- _Exercise_: Transcribe the Winchester relief fund article from "The state fund" to "the COVID-19 pandemic.".

- _Passage shown_:
....................

WINCHESTER — City Council voted unanimously Tuesday to accept nearly $2.5 million from the state’s Coronavirus Relief Fund (CRF).
The next step is figuring out how to spend the money.
The state fund was created as part of the federal Coronavirus Aid, Relief and Economic Security (CARES) Act of 2020, which provided $150 billion in assistance to state, local, territorial, and tribal governments to compensate localities for the financial impacts of the COVID-19 pandemic.
Virginia’s CRF totaled approximately $3.1 billion, based on its statewide population of 8,535,519 residents. That does not include approximately $200 million in CARES appropriations that went directly to Fairfax County since its population of 1,147,532 was large enough for it to receive direct funding from the federal government.
Winchester has a population of 28,078, earning it $2,449,697 of the state’s total CRF allocation.

....................

- _Provided material_:
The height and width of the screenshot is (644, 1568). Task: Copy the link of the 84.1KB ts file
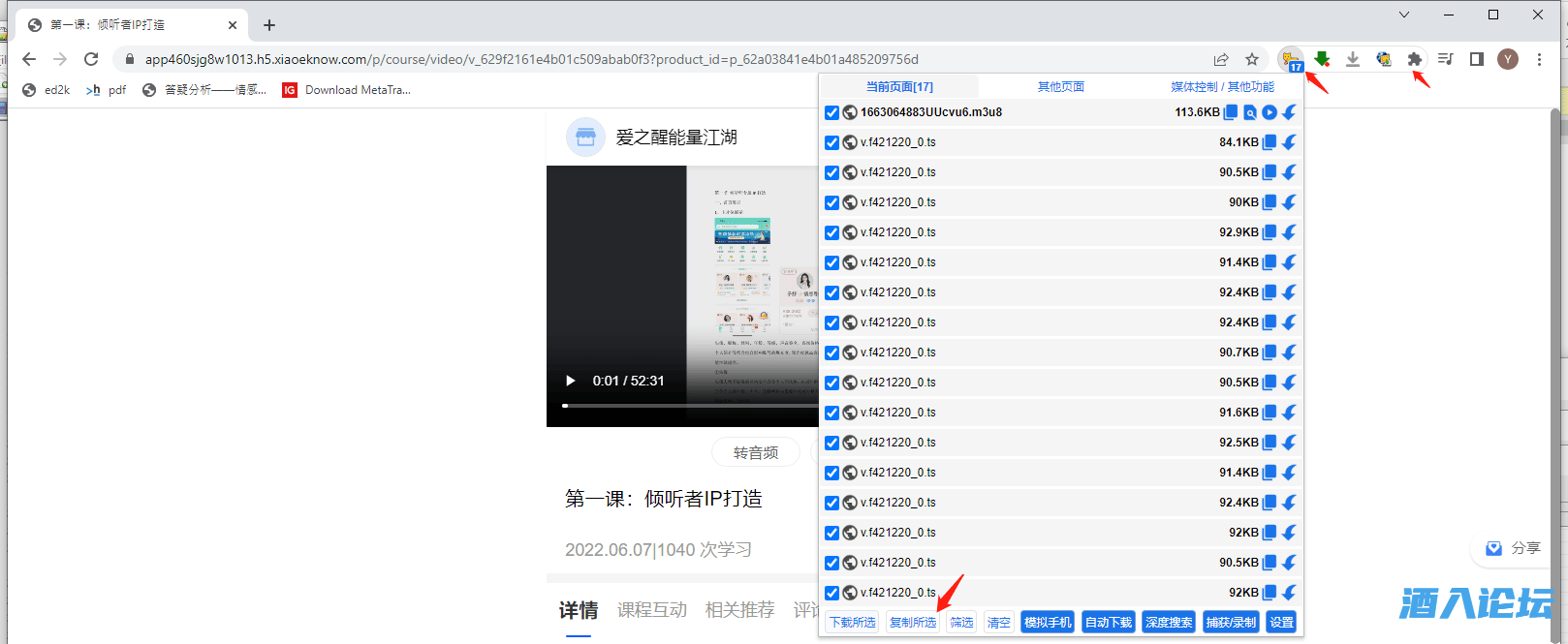(x=1270, y=142)
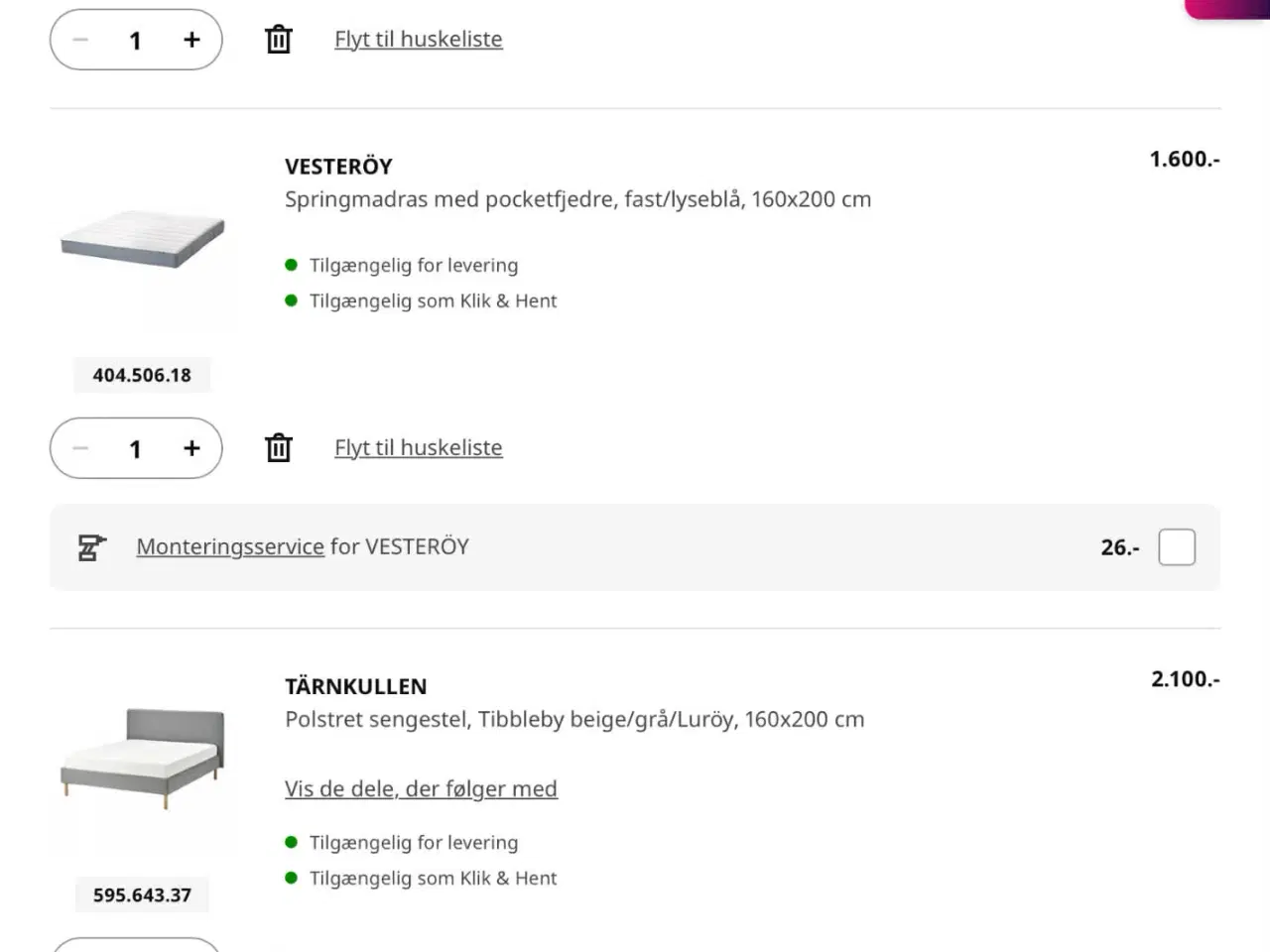Expand 'Vis de dele, der følger med' under TÄRNKULLEN

pos(421,788)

....................

- _Exercise response_:
The state fund was created as part of the federal Coronavirus Aid, Relief and Economic Security (CARES) Act of 2020, which provided $150 billion in assistance to state, local, territorial, and tribal governments to compensate localities for the financial impacts of the COVID-19 pandemic.